少人数撮影を意識した機能性と操作性を誇る小型・軽量ボディ
・少人数やワンマンでの撮影にも対応できるよう、ボディ重量は約2.0kgと軽量化を追求。また、複数人が同時にカメラの設定変更や確認を行えるようボディの両側面に3インチの液晶モニターを配置。
・カメラ前面部と同梱ハンドルにフジノンGマウントレンズの「フォーカス」「ズーム」「アイリス」がコントロール可能な「マルチファンクションダイヤル」を配置。また設定を「ND」にするとダイヤルコントロールによる「電子式可変NDフィルター」の緻密な濃度調整が可能。

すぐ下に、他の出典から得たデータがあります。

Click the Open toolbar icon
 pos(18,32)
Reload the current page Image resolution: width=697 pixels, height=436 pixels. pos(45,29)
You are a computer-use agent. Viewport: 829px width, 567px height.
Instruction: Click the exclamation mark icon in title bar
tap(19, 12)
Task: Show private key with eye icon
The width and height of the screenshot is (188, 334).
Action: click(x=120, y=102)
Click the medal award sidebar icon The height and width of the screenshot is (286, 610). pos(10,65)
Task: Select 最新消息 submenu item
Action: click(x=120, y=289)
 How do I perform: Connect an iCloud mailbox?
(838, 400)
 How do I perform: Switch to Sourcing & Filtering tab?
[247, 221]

・最大2000nitの明るい5インチ外付けLCDモニターを同梱。晴天の屋外でも撮影中の映像を鮮明に表示できる。タッチ操作が可能なLCDモニターは、カメラに装着できる箇所を複数設けたことで、角度調整もしやすいため、撮影環境に応じて自在にモニターを配置でき、快適な撮影をサポート。

・カメラ本体に大容量バッテリー「NP-W235」が装填できる電池ボックスを配置。これにより、外付けバッテリーなしでも最大30分間の撮影が続けられる。また、外付けバッテリーを交換する際には、「NP-W235」から電力が供給されるため、カメラを再起動させることなくバッテリー交換ができる「ホットスワップ」*6に対応。
・CFexpress Type Bカード*7とSDカードに対応したデュアルスロットを採用。高速書き込みが可能なCFexpress Type Bカードの使用により、「GFX ETERNA 55」で撮影可能なさまざまな動画フォーマットやビットレートに対応した映像記録が可能。*8
*6 動画記録中は動画記録が自動で中断される。
*7 CFexpressは、The CompactFlash Associationの商標または登録商標。
*8 動作確認済カードは富士フィルムのウェブページをご確認ください。